▶ _Job item 1_: From the article on weblogs and Google search, quote word for word the passage that begins with "It was an intriguing" and ends with "in search results.".
▶ _Job item 2_: Continue the article on weblogs and Google search, starting right after its final sentence.

▶ _Provided text_:
------------------------------------------------------------
From: Declan McCullagh <declan () well com>
Date: Mon, 19 May 2003 23:00:12 -0400
http://www.guardian.co.uk/online/comment/story/0,12449,959151,00.html
The blog clog myth
The row over whether webloggers are distorting Google search results
is a storm in a teacup, writes Neil McIntosh
Monday May 19, 2003
[...]
...some people have noticed that, for certain kinds
of Google search the top references dug up by Google often come from
weblogs. "Gah!" cry the searchers. "Those bloody weblogs are clogging
up Google!" Among those who consider weblogs to be a mindless
recycling of links and idle chatter by a vanishingly small number of
net users, this is seen as a Bad Thing.
Chief among those articulating this fear is Andrew Orlowski, San
Francisco-based reporter for the Register, a UK-based tech news
website. Recently, Orlowski has written a series of pieces accusing
webloggers of distorting Google search results.
A key exhibit in his case is the alleged "Googlewashing", or demotion
down the Google results ranks, of one of his own stories. That story
had - in turn - accused Google's search results of being heavily
influenced by a tiny cabal of "big name" webloggers.
It was an intriguing claim. But it was quite quickly undermined by
some search engine experts, who called into question Orlowski's
understanding of Google's admittedly complex technology, which works
out which pages should be ranked highest in search results.
------------------------------------------------------------
▶ _Supplied information_:
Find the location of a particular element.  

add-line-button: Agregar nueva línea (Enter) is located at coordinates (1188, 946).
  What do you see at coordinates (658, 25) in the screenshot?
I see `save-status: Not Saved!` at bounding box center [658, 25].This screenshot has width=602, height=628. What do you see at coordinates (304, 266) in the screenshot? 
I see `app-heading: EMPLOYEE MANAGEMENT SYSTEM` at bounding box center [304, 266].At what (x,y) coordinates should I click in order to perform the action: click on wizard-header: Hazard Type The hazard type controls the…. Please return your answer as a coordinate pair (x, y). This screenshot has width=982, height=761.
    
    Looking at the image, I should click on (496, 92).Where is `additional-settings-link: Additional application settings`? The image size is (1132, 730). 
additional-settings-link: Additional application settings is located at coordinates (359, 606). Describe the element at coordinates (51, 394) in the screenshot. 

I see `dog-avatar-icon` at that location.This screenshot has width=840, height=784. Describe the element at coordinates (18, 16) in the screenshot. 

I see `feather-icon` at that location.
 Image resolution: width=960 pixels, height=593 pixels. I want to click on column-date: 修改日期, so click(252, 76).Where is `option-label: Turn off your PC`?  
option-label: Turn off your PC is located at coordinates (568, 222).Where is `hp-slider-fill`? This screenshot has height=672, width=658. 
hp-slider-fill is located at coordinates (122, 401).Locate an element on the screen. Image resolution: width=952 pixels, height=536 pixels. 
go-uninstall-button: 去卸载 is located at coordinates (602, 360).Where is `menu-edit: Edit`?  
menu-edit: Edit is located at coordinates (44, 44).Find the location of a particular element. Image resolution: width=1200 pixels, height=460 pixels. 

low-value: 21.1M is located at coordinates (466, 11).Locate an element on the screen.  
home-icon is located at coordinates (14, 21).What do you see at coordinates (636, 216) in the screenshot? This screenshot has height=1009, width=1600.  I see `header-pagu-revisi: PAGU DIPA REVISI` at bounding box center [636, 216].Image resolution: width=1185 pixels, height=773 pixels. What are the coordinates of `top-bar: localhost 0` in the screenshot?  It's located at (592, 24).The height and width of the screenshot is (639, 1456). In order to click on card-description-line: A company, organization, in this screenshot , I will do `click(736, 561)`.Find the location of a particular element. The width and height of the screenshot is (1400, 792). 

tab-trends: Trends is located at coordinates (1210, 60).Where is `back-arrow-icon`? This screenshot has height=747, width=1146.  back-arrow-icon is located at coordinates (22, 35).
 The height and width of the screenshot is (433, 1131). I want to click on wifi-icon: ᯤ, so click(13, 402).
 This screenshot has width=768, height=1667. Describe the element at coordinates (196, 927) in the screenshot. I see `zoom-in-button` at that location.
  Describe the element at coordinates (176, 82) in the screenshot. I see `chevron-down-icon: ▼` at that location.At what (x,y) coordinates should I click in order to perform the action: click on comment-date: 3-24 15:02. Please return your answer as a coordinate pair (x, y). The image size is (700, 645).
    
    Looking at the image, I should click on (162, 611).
------------------------------------------------------------
▶ _Response box 1_:
It was an intriguing claim. But it was quite quickly undermined by
some search engine experts, who called into question Orlowski's
understanding of Google's admittedly complex technology, which works
out which pages should be ranked highest in search results.

▶ _Response box 2_:
Weblogs, by their nature (simple web pages with content that often
relies, for context and richness, on numerous links, updated
regularly) are bound to attract the attention of Google - a search
that works partly by freshness, party by analysing page structure (the
simpler the better) and mainly by looking at the links within those
pages.
Orlowski didn't let this deter him, however. Ten days ago, he wrote
another story suggesting that Google was ready to fix its "blog noise
problem" by removing weblogs from its main index and placing them in a
specialised weblogs search.
Unsurprisingly, this story sparked a huge online row, with bloggers
horrified that their pages might be removed from Google proper. Others
were left questioning the right of Google to decide what should be in
the net's mainstream.
But slowly, it is dawning that this claim is implausible too. The
first big problem with the Register's claims? Google has not done
anything to suggest it is going to strain out weblogs from its main
index.
What sparked Orlowski's second set of claims was a report from
Reuters. In passing, the wire service story paraphrased Google's chief
executive, Eric Schmidt, saying the company would soon unveil a
specific weblog search. This has been expected for a couple of months.
Nowhere did Schmidt, or the Reuters report, say weblogs would be
removed from the main Google index.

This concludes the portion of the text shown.